2016 was a wild election to say the least, and I’m not just referencing the general election. Both primaries were odd in their own respective ways. On the Democratic side the two front-runners were Bernie Sanders and Hillary Clinton. Clinton was by far the expected winner of the nomination in 2016 but things got a little shaken up when Bernie made a push and tightened the race. The DNC had a clear favorite in the establishment candidate, Hillary Clinton, but few knew what was going on until after the election. Following her defeat it was released that Clinton was not only given the debate questions a few times, but she was also handed over some operational control by the DNC that was unethical. Ah yes, and how could we forget the lovely superdelegates. A group of Democratic elites who used to have a portion of the say in primaries up until after the last presidential election. Believe it or not this did cost Sanders some states, not to say he would have won the primary but worth concern. Without getting in to the past too much, we turn to this next presidential election.
Tulsi Gabbard is one of the Democratic candidates running for President of the United States. She is a Congresswoman from the great state of Hawaii. Gabbard endorsed Sanders in 2016 and is known to have very liberal policies. However, Gabbard’s experience spans past the floor of Congress. Gabbard has previously served and is still an active member of the Hawaii Army National Guard. She has served tours in the middle east and uses this as insight for her foreign policy. Unlike Sanders, Gabbard is clearly more focused on issues over seas and uses her stance to support many domestic policies as well. She is very anti-interventionist, and has been an outspoken critic of the many regime-change efforts by the United States. She has served on many different foreign affairs committees and emphasizes the amount of money and resources wasted in pointless wars.

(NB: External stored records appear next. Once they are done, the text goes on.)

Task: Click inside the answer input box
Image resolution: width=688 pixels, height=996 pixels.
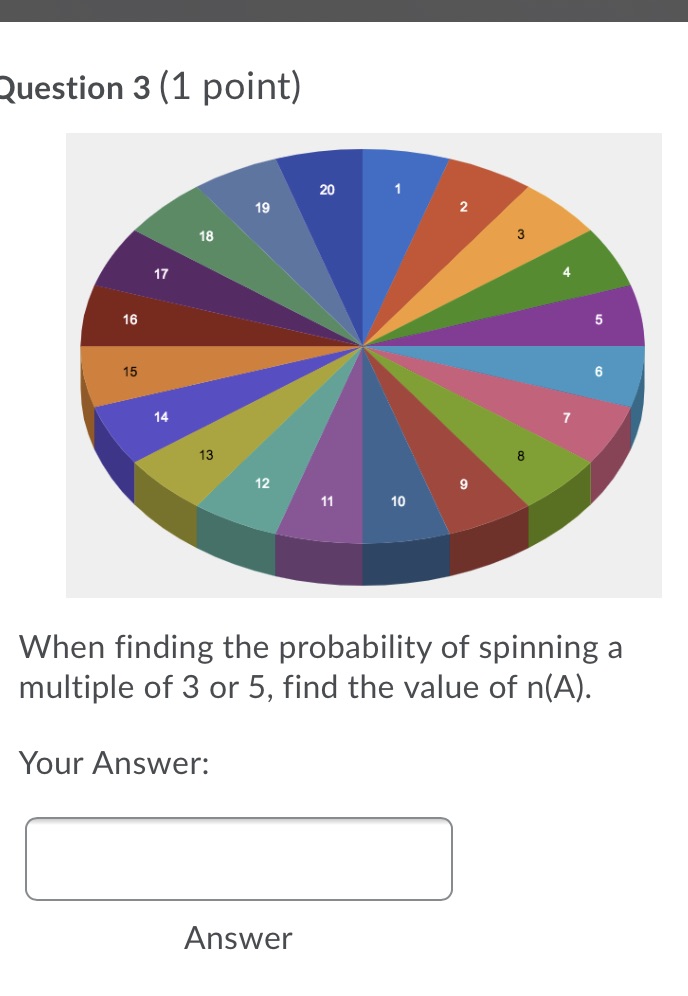Action: (x=240, y=858)
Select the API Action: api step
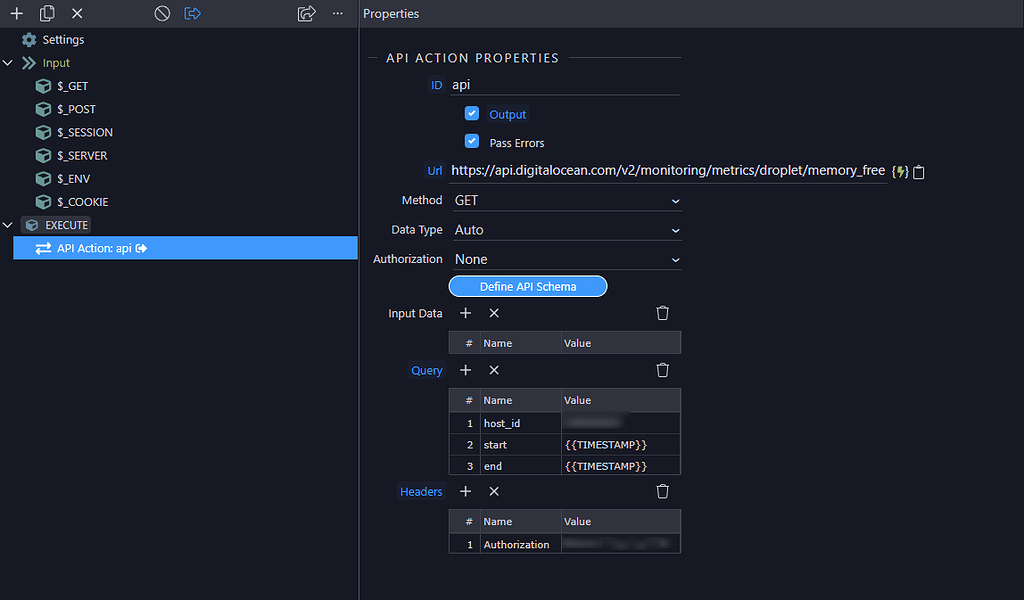 tap(120, 247)
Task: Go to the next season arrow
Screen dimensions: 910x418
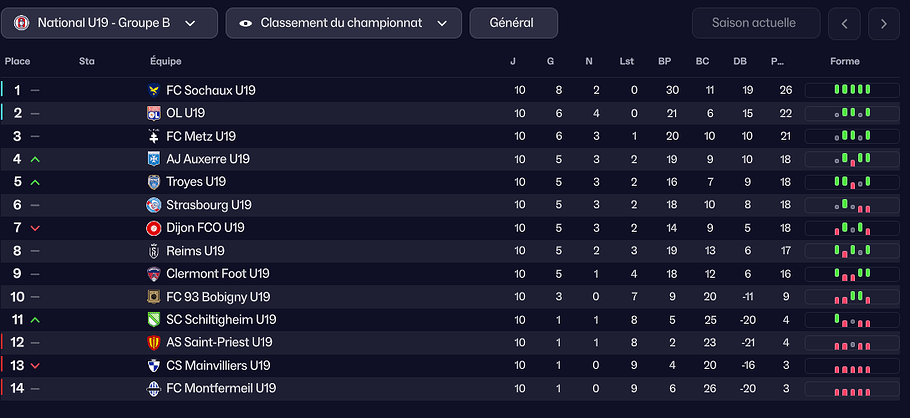Action: 883,23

Gabbard has absolutely shined in the first two democratic debates. Following both debates she was the most searched candidate on Google displaying sparked interest by the audience. Both times she debated, she had arguably the most stand-out moments in each debate. In the first debate she caught Tim Ryan slipping up on who we went to war with, and she capitalized big time. She corrected him and immediately used it to segway into her knowledge of foreign policies and the wasteful war. This moment was a hit in the debate and is likely the reason she had people interested. While this was a big win for her, it was expected that if a candidate was going to slip up on foreign policy Gabbard would be the one to pounce. The more surprising moment came in the second debate against Kamala Harris. Gabbard went after Harris due to her record as a prosecutor. She pointed out the continuation of mass incarceration by Harris, mentioned her laughing about smoking marijuana though she locked many people up for the same thing, and basically called her a hypocrite for supposedly supporting colored Americans when statistics show she was not generous with them in her home state. Many candidates like to talk about what they have done in their current position and how they can apply it to bettering America; Tulsi, on the other hand, used this against Kamala stating that she used a position of power in a corrupt way that goes against her supposed values. This exchange was undoubtedly the zinger of the night and won Gabbard the second debate. She was the most searched candidate and appeared on numerous media outlets following the debate to discuss the exchange. So with two of the most defining moments of the first two debates what can we expect from Tulsi in the third debate?… Nothing, she will be watching them from the sidelines.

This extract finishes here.